* [DATA FOR THIS TASK]
┄┄┄┄┄┄
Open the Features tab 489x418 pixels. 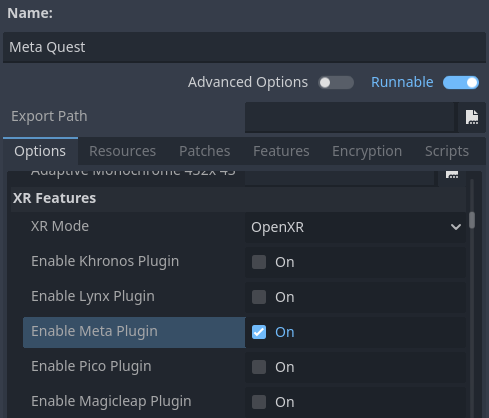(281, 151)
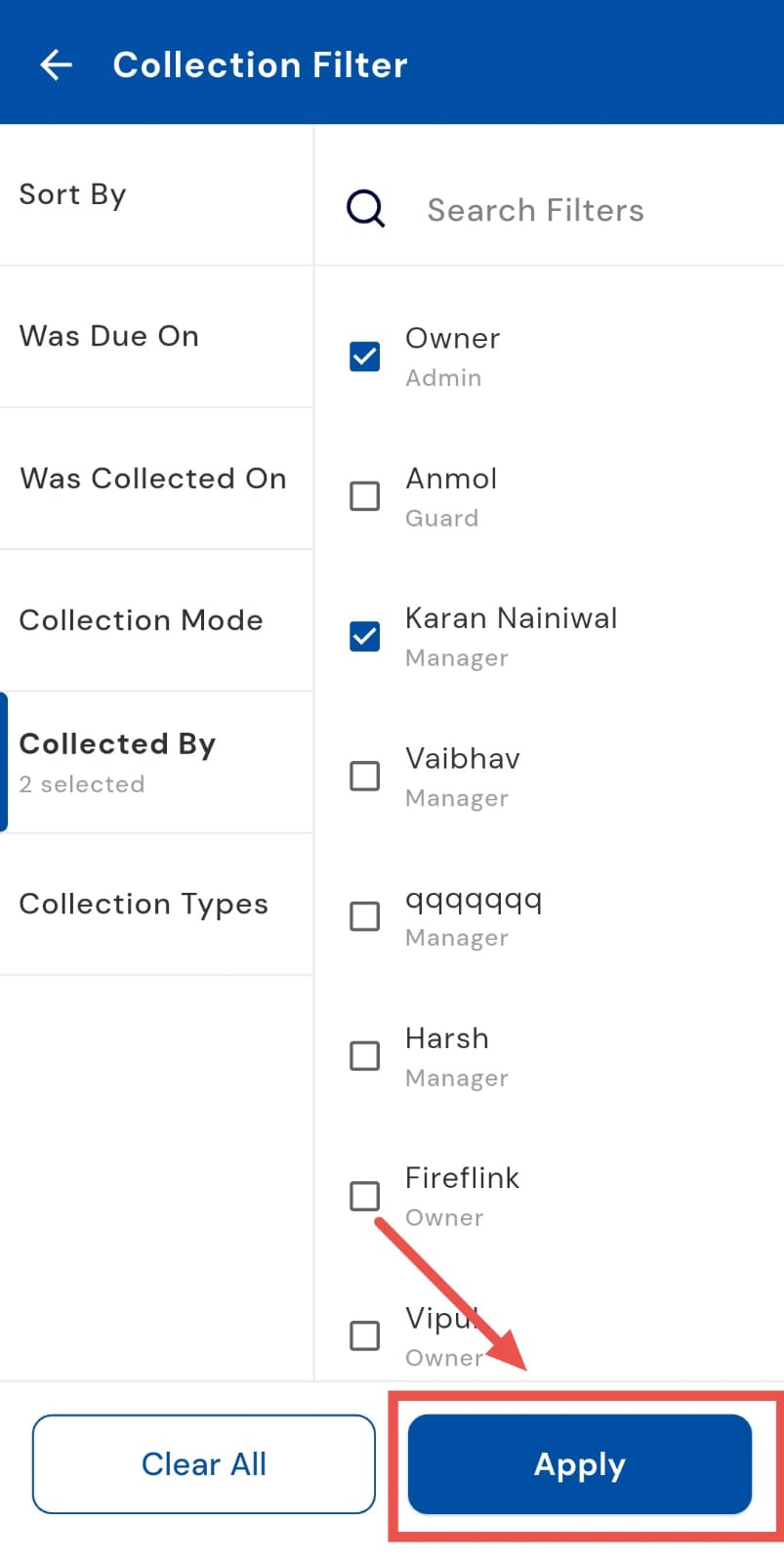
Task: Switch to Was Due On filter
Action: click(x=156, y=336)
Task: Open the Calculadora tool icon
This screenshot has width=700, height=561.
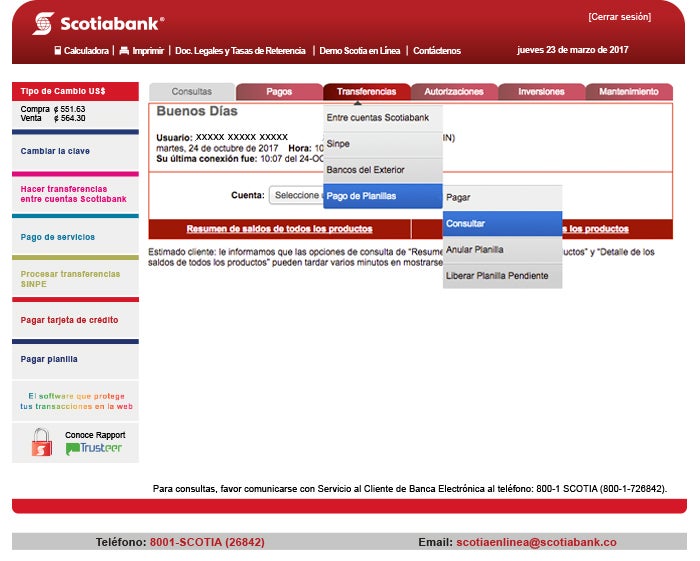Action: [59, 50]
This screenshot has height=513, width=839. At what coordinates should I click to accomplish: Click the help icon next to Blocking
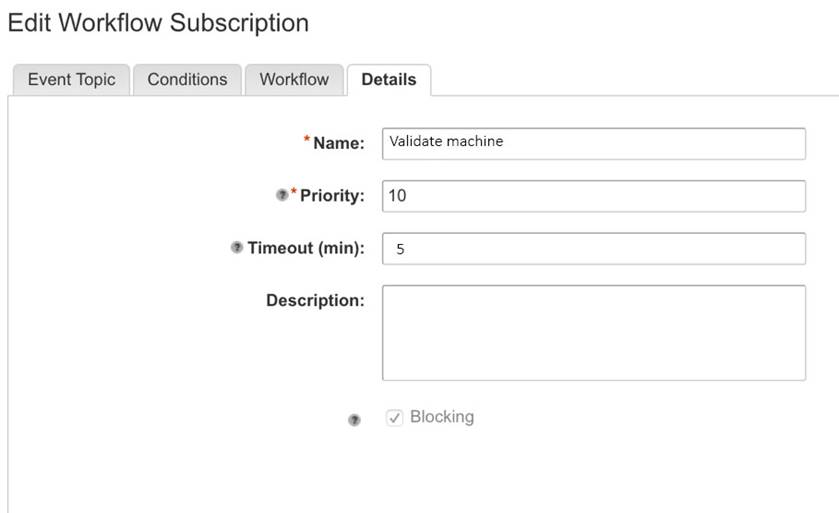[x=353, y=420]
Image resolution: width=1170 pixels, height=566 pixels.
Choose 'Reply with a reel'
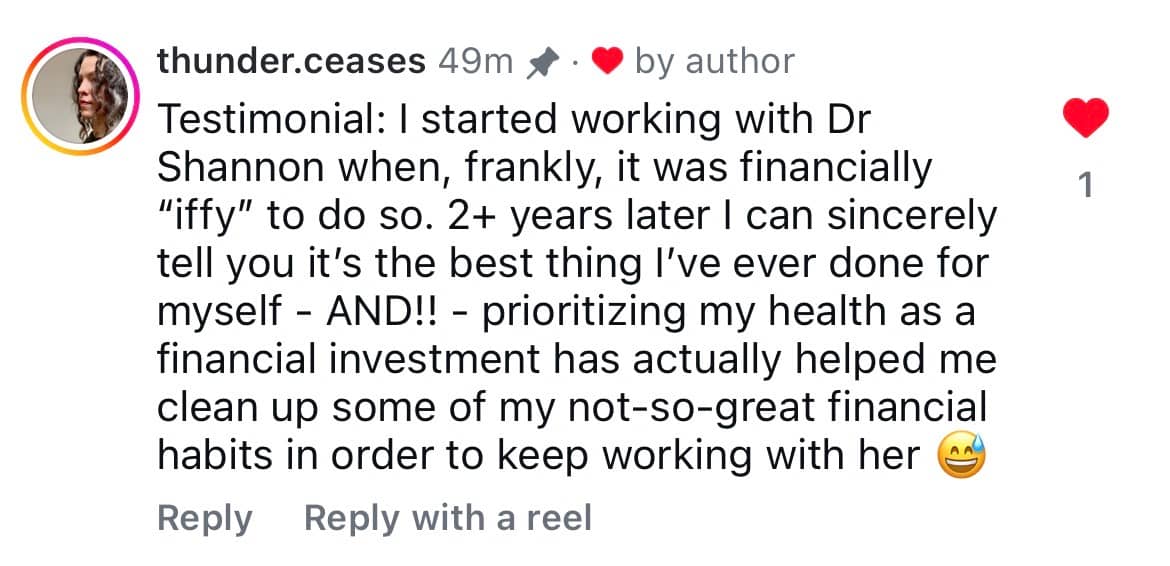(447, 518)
┄┄┄┄┄┄
* [TASK DESCRIPTION] Reproduce the part of the data that opens with the line containing "Task: Open the Calculadora tool icon" and closes with the line containing "[x=353, y=420]", leaving the pictures out of your answer.

* [REPLY TO THE EXERCISE]
Task: Open the Calculadora tool icon
This screenshot has width=700, height=561.
Action: [59, 50]
This screenshot has height=513, width=839. At what coordinates should I click to accomplish: Click the help icon next to Blocking
[x=353, y=420]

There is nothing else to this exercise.